[Data on locating visible targets]

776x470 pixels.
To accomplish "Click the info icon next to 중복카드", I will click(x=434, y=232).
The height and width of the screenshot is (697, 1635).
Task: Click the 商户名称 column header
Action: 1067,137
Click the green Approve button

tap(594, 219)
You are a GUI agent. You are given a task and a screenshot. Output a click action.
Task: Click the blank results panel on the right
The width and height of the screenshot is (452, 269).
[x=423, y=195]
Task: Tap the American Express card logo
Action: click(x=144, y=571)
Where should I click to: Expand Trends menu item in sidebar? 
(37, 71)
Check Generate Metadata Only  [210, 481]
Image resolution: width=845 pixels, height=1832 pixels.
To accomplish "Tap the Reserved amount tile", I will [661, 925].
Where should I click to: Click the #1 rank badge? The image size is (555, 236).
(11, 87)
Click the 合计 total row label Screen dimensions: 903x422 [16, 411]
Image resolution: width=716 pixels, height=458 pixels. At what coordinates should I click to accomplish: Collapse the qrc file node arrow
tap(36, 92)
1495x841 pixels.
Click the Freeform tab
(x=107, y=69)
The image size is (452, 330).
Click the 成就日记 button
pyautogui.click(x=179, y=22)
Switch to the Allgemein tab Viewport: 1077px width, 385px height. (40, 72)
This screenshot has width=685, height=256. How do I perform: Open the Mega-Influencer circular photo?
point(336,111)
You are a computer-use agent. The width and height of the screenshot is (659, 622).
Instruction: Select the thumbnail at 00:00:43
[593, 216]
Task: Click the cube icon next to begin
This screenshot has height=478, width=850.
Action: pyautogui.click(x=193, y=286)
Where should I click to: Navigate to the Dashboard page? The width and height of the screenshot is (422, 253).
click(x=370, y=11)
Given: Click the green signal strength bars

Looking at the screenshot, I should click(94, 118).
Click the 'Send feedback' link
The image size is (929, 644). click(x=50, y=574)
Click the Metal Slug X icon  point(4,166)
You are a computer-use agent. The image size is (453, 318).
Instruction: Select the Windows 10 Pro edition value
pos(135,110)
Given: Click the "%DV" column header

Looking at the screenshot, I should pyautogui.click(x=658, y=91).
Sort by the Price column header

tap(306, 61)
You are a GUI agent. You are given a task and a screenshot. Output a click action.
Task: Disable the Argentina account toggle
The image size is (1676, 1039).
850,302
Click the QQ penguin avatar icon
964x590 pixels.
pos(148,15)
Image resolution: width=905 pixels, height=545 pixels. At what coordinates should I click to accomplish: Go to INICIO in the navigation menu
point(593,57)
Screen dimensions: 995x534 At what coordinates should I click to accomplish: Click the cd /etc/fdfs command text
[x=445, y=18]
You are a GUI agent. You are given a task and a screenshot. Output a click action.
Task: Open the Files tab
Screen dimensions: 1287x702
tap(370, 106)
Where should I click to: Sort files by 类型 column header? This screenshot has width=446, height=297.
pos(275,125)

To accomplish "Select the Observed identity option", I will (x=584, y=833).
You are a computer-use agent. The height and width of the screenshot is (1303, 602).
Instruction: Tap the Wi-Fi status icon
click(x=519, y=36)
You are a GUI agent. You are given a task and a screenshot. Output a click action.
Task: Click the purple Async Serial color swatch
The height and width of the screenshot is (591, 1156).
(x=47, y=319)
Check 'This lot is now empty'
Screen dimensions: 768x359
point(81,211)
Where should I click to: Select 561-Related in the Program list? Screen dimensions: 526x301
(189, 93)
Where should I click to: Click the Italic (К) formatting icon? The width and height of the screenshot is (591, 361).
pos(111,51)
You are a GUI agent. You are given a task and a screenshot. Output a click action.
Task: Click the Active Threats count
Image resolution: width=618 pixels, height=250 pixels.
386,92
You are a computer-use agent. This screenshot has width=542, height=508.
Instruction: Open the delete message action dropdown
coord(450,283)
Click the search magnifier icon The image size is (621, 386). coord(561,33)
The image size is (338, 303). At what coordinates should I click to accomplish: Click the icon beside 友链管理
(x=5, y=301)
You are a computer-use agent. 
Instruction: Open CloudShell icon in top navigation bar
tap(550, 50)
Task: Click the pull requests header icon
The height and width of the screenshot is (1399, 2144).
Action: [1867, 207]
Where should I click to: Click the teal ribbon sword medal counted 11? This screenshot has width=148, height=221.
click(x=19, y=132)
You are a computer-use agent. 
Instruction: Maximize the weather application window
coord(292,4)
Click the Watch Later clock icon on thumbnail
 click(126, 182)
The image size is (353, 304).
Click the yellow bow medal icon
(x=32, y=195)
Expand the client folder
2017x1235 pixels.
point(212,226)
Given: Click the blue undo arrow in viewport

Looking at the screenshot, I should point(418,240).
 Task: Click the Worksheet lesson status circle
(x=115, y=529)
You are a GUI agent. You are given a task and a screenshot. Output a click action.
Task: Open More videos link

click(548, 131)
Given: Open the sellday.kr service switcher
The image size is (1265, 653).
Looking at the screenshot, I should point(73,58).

▶ **What to produce**
Show each line of the rows above that contains the word "Expand". Case counts.

▶ **The output**
Where should I click to: Expand Trends menu item in sidebar? 
Expand the client folder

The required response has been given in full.